The second distinction, which I think is related, is between holding to the truth and ending the discussion. Many people think that if they have the truth, everyone else should agree with them, and they should do so quickly. But that desire is not of the Holy Spirit: it’s ideology, it’s fanaticism. Discovering the truth in all humility should make us generous in sharing it and faithful in living it, but it doesn’t foreclose further discussion. When I warn against a dictatorial tolerance it’s against the kind that says ‘I’m OK, you’re OK, you’ve got my truth, I’ve got mine, so there’s no need to exchange views.’ That’s deadly.

The book is peppered with literary references to pop music, and with television, film, and theatre citations such as Les Miserables, Captain America, and Stranger Things. In other words, it seems you’re trying to use language that’s familiar to young people. Why is this important to you and how do you think the institutional Church can do more of this?

When Jesus used parables like the wheat and tares, or the good shepherd, or the yeast in the dough, he was drawing on the world of his audience — most of whom, by the way, were young adults. But most of our young people could not distinguish wheat from weeds, have never seen a shepherd, and rarely make their own bread. But what they do know is movies, what they do do is music. So I follow Jesus’ example and see what in their world can speak for God. That’s something Pope Francis has encouraged — though he’s more into football than movies.

I also like Emeritus Pope Benedict’s thought that in addition to the magnetism of good action, and the persuasion of good argument, there is also the via pulchritudina — drawing people through beauty. Art and music, food and cinema, memory and imagination — all these experiences can be the starting point for some deep reflection, not just superficial enjoyment.

I think there’s lots more our Church could be doing to enrich, reflect upon and critique such aspects of culture. I’d love to see Catholic film festivals, Church book clubs, youth music competitions etc. as much as theological academies (important as those are too!). Young people can help us think such things through and do them in creative ways.

You don’t shy away from addressing darkness, even within the Church, such as the abuse. Why do you believe it’s important to respond head-on to the mistakes of the past? 

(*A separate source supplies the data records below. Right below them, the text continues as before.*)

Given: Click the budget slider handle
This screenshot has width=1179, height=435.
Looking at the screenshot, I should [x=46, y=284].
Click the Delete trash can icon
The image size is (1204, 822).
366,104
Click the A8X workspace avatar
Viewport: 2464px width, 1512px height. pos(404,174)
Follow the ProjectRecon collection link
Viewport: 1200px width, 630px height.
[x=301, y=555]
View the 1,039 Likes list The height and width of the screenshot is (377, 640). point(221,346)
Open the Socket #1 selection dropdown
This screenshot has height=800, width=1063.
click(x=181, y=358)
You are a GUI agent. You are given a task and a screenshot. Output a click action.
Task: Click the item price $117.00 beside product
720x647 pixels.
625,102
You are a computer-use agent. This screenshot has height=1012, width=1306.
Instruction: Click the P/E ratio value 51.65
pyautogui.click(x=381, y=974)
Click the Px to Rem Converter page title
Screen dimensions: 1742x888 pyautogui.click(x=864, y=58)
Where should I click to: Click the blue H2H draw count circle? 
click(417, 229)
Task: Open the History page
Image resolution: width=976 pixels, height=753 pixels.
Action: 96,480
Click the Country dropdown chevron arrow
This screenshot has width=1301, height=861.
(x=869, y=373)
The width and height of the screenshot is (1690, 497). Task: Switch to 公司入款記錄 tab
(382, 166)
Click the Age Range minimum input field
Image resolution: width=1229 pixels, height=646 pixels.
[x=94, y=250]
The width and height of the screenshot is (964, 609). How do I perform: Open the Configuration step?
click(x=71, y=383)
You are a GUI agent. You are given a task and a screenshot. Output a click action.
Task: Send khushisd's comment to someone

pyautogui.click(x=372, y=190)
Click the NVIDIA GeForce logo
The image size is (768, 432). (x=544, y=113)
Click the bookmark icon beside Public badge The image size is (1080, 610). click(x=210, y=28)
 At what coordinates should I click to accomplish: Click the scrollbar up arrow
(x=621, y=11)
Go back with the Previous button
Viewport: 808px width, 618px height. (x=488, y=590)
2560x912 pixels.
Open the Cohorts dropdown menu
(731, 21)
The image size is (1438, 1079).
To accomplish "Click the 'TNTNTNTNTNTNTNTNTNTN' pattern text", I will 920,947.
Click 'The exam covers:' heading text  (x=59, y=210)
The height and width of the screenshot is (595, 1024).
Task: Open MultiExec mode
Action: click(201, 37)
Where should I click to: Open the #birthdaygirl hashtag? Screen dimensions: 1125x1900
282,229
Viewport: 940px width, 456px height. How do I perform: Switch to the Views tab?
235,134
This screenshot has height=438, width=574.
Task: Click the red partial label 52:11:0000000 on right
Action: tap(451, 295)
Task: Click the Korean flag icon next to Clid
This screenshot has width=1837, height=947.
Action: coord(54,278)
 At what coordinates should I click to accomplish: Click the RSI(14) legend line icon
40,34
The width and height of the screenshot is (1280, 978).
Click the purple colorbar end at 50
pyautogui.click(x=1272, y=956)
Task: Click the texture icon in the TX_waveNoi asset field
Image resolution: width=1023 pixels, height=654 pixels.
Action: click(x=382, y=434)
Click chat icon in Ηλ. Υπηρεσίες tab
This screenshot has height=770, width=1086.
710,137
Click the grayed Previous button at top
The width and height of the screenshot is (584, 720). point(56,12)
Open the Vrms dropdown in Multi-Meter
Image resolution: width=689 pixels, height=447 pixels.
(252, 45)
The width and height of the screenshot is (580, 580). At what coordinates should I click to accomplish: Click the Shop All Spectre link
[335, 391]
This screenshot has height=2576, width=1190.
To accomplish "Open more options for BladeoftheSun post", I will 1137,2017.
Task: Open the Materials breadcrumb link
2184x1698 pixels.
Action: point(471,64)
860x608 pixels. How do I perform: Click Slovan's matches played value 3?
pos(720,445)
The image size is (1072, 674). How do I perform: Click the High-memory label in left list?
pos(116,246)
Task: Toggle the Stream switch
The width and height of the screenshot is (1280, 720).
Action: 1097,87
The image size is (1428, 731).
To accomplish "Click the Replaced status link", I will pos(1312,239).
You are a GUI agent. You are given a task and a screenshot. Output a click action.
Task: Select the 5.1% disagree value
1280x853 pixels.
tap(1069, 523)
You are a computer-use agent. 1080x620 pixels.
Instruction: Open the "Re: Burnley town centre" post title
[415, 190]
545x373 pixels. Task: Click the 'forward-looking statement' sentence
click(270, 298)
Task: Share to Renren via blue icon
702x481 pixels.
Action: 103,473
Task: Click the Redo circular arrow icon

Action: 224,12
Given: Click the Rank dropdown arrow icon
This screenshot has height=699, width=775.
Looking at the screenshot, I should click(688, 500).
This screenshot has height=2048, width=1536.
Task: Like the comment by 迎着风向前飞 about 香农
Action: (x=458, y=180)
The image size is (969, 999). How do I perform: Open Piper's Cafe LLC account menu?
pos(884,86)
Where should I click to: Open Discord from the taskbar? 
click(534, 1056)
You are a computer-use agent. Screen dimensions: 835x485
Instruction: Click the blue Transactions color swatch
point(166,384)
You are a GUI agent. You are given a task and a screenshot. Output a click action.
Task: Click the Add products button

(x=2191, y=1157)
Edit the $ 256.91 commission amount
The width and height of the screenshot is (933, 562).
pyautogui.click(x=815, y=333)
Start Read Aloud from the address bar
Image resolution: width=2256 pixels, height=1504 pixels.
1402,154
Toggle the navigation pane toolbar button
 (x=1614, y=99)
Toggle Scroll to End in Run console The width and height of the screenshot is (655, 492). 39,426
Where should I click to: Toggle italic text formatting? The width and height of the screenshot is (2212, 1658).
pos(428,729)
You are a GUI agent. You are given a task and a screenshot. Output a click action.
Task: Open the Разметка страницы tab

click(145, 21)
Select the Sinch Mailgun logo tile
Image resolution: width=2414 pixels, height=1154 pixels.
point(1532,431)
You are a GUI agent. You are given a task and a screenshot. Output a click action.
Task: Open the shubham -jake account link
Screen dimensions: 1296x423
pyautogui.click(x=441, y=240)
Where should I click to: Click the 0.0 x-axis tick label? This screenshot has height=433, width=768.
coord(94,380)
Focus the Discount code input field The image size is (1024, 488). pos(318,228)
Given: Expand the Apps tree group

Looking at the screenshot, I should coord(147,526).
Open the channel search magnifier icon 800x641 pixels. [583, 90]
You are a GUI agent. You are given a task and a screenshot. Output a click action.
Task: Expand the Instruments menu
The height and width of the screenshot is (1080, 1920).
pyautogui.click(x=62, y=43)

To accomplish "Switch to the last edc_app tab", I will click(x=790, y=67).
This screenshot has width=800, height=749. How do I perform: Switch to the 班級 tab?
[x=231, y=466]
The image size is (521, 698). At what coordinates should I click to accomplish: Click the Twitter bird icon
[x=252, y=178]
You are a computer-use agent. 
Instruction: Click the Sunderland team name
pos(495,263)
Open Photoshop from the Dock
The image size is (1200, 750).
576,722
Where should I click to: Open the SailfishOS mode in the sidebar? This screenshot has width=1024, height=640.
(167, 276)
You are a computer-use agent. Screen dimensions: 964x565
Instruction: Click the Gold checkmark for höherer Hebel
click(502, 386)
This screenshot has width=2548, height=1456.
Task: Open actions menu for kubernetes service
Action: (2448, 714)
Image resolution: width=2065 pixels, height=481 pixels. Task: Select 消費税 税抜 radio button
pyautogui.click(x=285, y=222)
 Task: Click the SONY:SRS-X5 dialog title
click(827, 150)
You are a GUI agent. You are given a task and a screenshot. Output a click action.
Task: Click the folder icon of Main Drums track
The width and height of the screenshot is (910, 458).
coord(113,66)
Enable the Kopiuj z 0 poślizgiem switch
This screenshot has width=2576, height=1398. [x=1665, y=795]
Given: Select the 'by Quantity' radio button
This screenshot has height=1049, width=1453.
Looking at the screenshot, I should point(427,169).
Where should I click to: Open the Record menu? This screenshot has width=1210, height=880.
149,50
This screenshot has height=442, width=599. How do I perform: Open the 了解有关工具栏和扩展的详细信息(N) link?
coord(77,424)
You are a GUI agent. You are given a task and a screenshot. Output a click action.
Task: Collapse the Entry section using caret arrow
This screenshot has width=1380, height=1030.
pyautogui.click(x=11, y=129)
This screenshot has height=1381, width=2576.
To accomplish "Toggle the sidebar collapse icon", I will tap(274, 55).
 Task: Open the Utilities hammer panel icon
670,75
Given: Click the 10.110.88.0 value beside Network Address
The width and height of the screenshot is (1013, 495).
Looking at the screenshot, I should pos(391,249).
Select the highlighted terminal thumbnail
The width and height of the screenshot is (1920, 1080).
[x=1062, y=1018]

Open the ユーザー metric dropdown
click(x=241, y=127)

Above all, because of the young people who have been hurt. We must honor them with the truth, and do what we can to bring them healing and justice. We must root out whatever caused or allowed the abuse culture to flourish or be concealed. We must make our Church the safest of places for our young people. Until we do that, we can hardly expect them to trust us or what to contribute to the Church’s life.

What’s more, young people have excellent phony detectors. They have no time for hypocritical leaders or teachers. So if we want to connect with them, we’d better be serious about what we teach about life and love, the young and the old, reverence and respect, chastity and the rest. We all struggle, of course to be ‘the real deal’ as Christians. But enough is enough, more than enough, when it comes to abuse and lies about abuse.

Lastly, give us a final preview of what to expect in the book: What can Taylor Swift teach us about the resurrection and reconciliation?

Well, you’ll have to read the book to find out! But let me give you a hint. Despite so many ‘break-up’ songs, Taylor Swift is always looking for the love that works. Her classic break-up album, Red, deals almost exclusively with the end of relationships, yet it finishes with a song called Begin Again, which describes the blossoming of new love. I think that we can be like this sometimes with God; we keep breaking things off, but whenever we turn back, he’s there, waiting to begin again.